§ What you will do
Convert the entries below into a JSON list of strings, with one string for each line and blank lines omitted.

§ Dataset records

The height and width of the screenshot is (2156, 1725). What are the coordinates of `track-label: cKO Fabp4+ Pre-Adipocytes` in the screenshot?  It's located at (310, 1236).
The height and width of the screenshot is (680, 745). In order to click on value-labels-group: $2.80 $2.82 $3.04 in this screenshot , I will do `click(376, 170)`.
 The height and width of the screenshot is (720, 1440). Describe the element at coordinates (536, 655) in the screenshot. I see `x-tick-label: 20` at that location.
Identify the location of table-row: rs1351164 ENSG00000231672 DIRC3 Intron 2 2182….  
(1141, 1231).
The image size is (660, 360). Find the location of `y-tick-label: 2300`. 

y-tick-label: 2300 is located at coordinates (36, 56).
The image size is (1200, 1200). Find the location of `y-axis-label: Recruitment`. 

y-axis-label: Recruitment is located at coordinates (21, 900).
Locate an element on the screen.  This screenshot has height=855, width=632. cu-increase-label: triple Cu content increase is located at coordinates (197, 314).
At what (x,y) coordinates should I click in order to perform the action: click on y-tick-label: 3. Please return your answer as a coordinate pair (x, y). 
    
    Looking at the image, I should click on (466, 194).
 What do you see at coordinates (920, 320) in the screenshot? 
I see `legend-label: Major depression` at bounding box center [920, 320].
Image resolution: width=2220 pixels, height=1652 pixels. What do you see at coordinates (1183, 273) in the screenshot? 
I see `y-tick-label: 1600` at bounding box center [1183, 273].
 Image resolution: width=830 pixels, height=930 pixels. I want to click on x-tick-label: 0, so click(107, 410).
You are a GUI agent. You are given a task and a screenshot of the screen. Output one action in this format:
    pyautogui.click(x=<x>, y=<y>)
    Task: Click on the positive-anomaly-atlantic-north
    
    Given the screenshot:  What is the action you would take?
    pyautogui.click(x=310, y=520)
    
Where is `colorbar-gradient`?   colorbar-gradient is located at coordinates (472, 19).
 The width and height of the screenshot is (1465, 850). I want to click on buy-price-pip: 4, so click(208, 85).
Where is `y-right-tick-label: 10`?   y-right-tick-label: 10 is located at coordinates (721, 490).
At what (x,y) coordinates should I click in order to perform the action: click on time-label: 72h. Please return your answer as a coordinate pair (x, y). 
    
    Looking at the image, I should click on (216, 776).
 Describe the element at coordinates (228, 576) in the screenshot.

§ Answer space
[
  "The height and width of the screenshot is (2156, 1725). What are the coordinates of `track-label: cKO Fabp4+ Pre-Adipocytes` in the screenshot?  It's located at (310, 1236).",
  "The height and width of the screenshot is (680, 745). In order to click on value-labels-group: $2.80 $2.82 $3.04 in this screenshot , I will do `click(376, 170)`.",
  " The height and width of the screenshot is (720, 1440). Describe the element at coordinates (536, 655) in the screenshot. I see `x-tick-label: 20` at that location.",
  "Identify the location of table-row: rs1351164 ENSG00000231672 DIRC3 Intron 2 2182….  ",
  "(1141, 1231).",
  "The image size is (660, 360). Find the location of `y-tick-label: 2300`. ",
  "y-tick-label: 2300 is located at coordinates (36, 56).",
  "The image size is (1200, 1200). Find the location of `y-axis-label: Recruitment`. ",
  "y-axis-label: Recruitment is located at coordinates (21, 900).",
  "Locate an element on the screen.  This screenshot has height=855, width=632. cu-increase-label: triple Cu content increase is located at coordinates (197, 314).",
  "At what (x,y) coordinates should I click in order to perform the action: click on y-tick-label: 3. Please return your answer as a coordinate pair (x, y). ",
  "    Looking at the image, I should click on (466, 194).",
  " What do you see at coordinates (920, 320) in the screenshot? ",
  "I see `legend-label: Major depression` at bounding box center [920, 320].",
  "Image resolution: width=2220 pixels, height=1652 pixels. What do you see at coordinates (1183, 273) in the screenshot? ",
  "I see `y-tick-label: 1600` at bounding box center [1183, 273].",
  " Image resolution: width=830 pixels, height=930 pixels. I want to click on x-tick-label: 0, so click(107, 410).",
  "You are a GUI agent. You are given a task and a screenshot of the screen. Output one action in this format:",
  "    pyautogui.click(x=<x>, y=<y>)",
  "    Task: Click on the positive-anomaly-atlantic-north",
  "    Given the screenshot:  What is the action you would take?",
  "    pyautogui.click(x=310, y=520)",
  "Where is `colorbar-gradient`?   colorbar-gradient is located at coordinates (472, 19).",
  " The width and height of the screenshot is (1465, 850). I want to click on buy-price-pip: 4, so click(208, 85).",
  "Where is `y-right-tick-label: 10`?   y-right-tick-label: 10 is located at coordinates (721, 490).",
  "At what (x,y) coordinates should I click in order to perform the action: click on time-label: 72h. Please return your answer as a coordinate pair (x, y). ",
  "    Looking at the image, I should click on (216, 776).",
  " Describe the element at coordinates (228, 576) in the screenshot."
]